▶ **What you need to do**: From the talk report below, list every artist whose work from the First World War period is discussed, excluding the speaker.

▶ **Excerpted passage**:
Beauty from the horrors of war

The revival of BRLSI’s History and Culture group continues apace, tonight with a subject that included both history and culture – British artists in the First World War. The speaker could hardly have been more appropriate (or eminent) – Professor Paul Gough (pictured above), broadcaster, painter, writer and Pro-Vice Chancellor of the University of the West of England, who’s just published a book on the subject entitled A Terrible Beauty.
Prof Gough began by pointing out that the idea of beauty from war is, on the face of it, an oxymoron, before explaining how a disparate group of artists proved that art does have a role in portraying even the worst of horrors. Not all were official War Artists – many were serving soldiers, some of whom had been taught to draw by the army for reconnaissance work, while others clamoured to get to the Western Front only after the fighting was safely over.
Among the professional artists who did go during the war was Richard Nevinson, pugnacious and widely disliked but also the archetypal modern artist, whose angular, futurist paintings captured the danger hiding in empty spaces in a battle zone. Stanley Spencer had fought Nevison (literally) at the Slade, before graduating to a more peaceful life painting swans at Cookham, but service as an orderly in military hospitals in Bristol and Macedonia had him painting the outcome of conflict – the injured and dying – before taking on his most famous commission, the Memorial Chapel at Burghclere in Hampshire.
Paul Nash, Prof Gough told us, spent the pre-war years painting ‘vapid’ watercolours, but war brought something out in him and he became one of the greatest British painters of the early 20th century, albeit at the price of an early death from asthma brought on by war conditions. William Orpen, meanwhile, had made a fortune painting society portraits before going to the Front out of patriotic duty. He was thwarted in his ambition to paint the ultimate interpretation of the war by the American John Singer Sargent, who began by asking if the troops fought on Sundays, but ended by painting Gassed, the 18-feet wide leitmotif of the Great War.
Prof Gough’s richly illustrated talk covered many other artists, including the ‘rather terrifying’ Percy Wyndham Lewis, later founder of the Vorticist movement and editor of its magazine, Blast (subject of a BRLSI lecture last year), John Nash, painter of the famous Over the Top, and Percy Smith, whose Dance of Death etchings are surprisingly rare examples of overtly anti-war messages in the art of the time. The most striking aspect of the works shown was how modern most of them seemed – but of course this was the era of modernism, a subject we’ll be hearing more about at BRLSI in October (see below). In the meantime, Prof Gough’s talk gave us an excellent insight into art, and artists, of all schools in the most terrible of contexts.
• BRLSI is holding a Modernism Weekend on Saturday 16th and Sunday 17th October 2010, organised by BRLSI’s Literary and Humanities convenor, Dr Robert Blackburn.

▶ **Data segment**:
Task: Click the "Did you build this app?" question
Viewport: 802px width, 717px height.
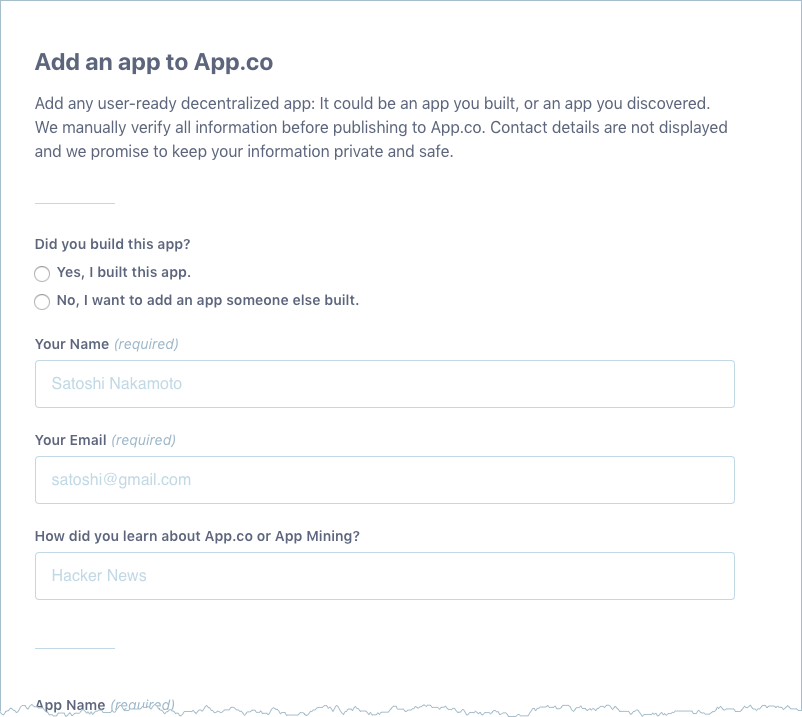Action: pyautogui.click(x=112, y=244)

▶ **Answer section**:
Richard Nevinson
Stanley Spencer
Paul Nash
William Orpen
John Singer Sargent
Percy Wyndham Lewis
John Nash
Percy Smith